>>>>>

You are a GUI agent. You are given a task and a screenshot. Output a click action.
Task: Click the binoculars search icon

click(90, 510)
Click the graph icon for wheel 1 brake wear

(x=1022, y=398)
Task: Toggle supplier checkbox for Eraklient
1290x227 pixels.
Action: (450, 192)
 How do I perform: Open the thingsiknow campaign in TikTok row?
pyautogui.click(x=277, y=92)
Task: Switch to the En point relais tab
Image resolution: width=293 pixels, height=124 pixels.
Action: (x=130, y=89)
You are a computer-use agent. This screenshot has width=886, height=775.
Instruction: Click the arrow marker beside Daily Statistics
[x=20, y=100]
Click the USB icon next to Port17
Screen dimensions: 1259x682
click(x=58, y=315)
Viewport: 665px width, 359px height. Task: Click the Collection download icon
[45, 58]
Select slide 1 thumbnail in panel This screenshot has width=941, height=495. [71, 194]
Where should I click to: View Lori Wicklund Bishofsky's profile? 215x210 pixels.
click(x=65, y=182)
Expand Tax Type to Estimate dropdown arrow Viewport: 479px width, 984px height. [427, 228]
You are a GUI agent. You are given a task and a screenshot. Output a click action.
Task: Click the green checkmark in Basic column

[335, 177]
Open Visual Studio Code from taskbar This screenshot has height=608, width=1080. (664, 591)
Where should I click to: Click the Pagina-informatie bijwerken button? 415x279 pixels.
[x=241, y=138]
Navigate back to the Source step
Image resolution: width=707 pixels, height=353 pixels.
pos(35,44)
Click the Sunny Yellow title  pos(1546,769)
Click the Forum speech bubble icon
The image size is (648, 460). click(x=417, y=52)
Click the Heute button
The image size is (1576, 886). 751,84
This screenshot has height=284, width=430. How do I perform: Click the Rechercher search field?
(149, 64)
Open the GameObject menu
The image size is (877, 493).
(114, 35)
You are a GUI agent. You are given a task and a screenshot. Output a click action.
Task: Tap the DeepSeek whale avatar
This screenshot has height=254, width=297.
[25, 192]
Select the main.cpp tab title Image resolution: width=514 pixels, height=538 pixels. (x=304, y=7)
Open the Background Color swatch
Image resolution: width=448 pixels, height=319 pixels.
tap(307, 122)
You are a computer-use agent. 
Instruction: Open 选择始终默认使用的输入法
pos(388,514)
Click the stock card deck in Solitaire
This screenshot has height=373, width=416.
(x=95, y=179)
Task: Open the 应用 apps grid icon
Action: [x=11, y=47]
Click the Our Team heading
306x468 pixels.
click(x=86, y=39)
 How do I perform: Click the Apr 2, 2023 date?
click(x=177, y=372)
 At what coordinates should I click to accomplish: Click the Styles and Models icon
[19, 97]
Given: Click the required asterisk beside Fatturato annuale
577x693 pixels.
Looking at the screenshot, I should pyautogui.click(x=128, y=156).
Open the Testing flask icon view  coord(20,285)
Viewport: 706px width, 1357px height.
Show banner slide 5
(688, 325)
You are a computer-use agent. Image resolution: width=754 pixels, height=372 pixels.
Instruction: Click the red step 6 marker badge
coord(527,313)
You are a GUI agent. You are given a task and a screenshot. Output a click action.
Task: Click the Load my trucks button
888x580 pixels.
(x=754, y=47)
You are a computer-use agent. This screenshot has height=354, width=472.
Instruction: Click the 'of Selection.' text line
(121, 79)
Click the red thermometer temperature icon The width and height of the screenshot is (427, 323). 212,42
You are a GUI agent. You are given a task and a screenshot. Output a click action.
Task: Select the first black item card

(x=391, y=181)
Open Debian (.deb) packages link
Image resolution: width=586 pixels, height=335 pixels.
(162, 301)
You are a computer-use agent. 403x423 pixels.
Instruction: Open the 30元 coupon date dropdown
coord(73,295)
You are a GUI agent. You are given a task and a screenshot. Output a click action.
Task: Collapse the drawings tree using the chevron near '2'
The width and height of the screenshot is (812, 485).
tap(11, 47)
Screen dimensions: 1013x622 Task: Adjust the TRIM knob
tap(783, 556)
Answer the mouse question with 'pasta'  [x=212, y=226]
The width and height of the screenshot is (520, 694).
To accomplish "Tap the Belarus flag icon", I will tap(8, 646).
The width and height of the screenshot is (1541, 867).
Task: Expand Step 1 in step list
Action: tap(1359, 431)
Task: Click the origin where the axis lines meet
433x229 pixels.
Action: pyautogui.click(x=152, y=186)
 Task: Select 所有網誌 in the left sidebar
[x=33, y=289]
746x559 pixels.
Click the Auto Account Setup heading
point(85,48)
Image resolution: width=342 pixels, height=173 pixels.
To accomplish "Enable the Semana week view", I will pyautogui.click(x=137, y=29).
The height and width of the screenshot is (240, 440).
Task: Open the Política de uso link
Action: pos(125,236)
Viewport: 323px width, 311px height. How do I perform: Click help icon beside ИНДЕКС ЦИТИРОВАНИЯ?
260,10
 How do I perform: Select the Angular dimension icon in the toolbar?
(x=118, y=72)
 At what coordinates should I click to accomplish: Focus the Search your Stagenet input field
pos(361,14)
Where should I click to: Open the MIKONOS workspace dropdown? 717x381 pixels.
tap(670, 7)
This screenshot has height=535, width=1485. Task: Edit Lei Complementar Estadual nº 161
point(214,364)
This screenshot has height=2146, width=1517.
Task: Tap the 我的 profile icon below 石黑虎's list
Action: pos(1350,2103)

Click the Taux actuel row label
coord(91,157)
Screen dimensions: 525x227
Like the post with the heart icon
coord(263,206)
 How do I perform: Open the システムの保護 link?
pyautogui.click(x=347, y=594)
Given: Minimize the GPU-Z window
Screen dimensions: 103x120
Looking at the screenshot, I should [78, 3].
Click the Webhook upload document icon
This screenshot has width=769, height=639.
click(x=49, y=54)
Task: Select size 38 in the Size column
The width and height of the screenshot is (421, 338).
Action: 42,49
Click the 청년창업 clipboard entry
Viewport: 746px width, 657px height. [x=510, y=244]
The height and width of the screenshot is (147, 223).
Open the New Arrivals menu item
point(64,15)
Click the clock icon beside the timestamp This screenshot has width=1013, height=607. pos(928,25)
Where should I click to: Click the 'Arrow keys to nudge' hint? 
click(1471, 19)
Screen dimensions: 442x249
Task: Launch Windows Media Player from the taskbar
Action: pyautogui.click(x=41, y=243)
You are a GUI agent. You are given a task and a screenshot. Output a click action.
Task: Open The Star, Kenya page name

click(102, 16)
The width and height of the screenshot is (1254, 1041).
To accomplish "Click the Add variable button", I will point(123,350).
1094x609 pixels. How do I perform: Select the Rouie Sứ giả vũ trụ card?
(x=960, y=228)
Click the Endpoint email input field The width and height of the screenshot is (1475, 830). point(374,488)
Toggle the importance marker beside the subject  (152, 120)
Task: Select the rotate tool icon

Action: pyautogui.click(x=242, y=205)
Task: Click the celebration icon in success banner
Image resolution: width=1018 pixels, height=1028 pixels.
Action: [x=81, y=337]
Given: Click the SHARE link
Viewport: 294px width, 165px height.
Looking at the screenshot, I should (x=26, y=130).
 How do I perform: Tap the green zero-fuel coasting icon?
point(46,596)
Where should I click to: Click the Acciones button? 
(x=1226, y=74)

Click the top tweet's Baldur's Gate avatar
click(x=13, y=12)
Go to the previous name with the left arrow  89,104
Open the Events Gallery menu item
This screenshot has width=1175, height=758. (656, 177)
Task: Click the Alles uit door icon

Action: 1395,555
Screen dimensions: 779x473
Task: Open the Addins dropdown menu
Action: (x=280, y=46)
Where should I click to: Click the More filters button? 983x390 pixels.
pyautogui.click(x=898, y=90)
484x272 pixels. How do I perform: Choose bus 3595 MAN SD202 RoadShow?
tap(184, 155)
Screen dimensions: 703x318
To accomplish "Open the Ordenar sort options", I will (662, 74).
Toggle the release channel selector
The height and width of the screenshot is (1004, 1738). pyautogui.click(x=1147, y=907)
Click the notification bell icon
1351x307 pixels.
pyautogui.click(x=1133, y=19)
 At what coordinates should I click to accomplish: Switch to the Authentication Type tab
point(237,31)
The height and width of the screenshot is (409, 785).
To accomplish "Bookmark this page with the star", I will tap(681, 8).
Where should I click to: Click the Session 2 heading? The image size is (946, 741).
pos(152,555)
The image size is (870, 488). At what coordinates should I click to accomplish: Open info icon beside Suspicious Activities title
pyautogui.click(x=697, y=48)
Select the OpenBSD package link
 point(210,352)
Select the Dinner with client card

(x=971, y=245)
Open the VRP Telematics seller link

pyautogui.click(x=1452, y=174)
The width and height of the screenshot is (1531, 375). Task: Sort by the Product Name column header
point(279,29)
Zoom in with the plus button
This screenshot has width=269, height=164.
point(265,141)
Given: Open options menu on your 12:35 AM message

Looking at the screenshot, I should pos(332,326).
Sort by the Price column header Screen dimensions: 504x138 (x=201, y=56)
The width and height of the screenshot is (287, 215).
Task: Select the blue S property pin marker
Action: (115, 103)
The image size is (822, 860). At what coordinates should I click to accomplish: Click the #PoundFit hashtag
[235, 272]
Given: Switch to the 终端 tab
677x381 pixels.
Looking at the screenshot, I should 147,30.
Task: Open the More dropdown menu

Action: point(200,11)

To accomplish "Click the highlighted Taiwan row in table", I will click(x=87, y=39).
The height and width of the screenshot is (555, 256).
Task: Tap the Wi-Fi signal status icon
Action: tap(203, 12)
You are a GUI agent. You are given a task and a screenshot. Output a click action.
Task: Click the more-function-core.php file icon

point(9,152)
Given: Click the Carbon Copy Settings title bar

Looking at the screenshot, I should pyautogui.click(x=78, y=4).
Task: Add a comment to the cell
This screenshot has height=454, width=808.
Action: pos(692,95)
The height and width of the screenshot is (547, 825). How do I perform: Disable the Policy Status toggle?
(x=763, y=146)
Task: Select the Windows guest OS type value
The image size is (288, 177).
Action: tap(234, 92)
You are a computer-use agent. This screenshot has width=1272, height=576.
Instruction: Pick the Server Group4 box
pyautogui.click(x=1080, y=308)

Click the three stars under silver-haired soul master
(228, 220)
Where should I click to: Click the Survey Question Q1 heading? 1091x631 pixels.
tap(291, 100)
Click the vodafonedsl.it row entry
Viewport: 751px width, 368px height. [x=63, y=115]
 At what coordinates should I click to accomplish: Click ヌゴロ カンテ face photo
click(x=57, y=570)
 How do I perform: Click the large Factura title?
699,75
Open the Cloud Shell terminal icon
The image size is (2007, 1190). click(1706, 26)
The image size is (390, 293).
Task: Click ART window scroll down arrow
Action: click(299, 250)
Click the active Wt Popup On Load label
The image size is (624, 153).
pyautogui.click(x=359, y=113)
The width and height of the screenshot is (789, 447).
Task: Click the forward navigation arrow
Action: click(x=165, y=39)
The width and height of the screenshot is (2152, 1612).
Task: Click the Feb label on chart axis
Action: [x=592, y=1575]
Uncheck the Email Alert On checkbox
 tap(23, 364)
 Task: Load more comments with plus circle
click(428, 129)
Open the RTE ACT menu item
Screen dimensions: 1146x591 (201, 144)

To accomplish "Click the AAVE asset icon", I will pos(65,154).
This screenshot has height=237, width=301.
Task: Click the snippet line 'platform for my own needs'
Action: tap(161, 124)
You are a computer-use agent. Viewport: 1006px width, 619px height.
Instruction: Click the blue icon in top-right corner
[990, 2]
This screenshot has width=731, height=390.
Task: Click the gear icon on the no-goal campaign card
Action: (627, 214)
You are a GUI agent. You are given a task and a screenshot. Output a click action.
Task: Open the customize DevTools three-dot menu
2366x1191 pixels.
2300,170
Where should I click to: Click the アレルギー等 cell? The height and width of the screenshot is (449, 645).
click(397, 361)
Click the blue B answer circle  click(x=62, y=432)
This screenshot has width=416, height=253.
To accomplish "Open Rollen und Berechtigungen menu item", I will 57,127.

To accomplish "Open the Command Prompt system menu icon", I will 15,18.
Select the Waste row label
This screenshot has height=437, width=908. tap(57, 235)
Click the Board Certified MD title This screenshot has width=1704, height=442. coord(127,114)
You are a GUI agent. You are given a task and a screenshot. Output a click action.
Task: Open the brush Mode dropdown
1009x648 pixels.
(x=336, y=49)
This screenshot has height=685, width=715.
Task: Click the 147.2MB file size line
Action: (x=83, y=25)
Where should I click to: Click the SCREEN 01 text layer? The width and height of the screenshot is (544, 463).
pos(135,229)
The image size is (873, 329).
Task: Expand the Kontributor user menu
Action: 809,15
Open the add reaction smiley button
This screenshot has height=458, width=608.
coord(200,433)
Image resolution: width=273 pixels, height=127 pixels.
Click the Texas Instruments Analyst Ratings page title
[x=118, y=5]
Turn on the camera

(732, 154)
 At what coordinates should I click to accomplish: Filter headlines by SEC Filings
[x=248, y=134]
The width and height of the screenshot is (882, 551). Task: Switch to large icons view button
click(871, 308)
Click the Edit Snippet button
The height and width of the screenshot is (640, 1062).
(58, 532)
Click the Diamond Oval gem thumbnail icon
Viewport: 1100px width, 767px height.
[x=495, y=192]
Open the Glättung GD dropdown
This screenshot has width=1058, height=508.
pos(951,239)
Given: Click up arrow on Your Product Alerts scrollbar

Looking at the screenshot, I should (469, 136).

<<<<<

Work to complete — Rewrite everything from the line containing "Task: Select the rotate tool icon" down to the line containing "This screenshot has width=1175, height=758." as a numbered list. Include both of those lines and leave out any blank lines.

The solution —
1. Task: Select the rotate tool icon
2. Action: pyautogui.click(x=242, y=205)
3. Task: Click the celebration icon in success banner
4. Image resolution: width=1018 pixels, height=1028 pixels.
5. Action: [x=81, y=337]
6. Given: Click the SHARE link
7. Viewport: 294px width, 165px height.
8. Looking at the screenshot, I should (x=26, y=130).
9.  How do I perform: Tap the green zero-fuel coasting icon?
10. point(46,596)
11. Where should I click to: Click the Acciones button? 
12. (x=1226, y=74)
13. Click the top tweet's Baldur's Gate avatar
14. click(x=13, y=12)
15. Go to the previous name with the left arrow  89,104
16. Open the Events Gallery menu item
17. This screenshot has width=1175, height=758. (656, 177)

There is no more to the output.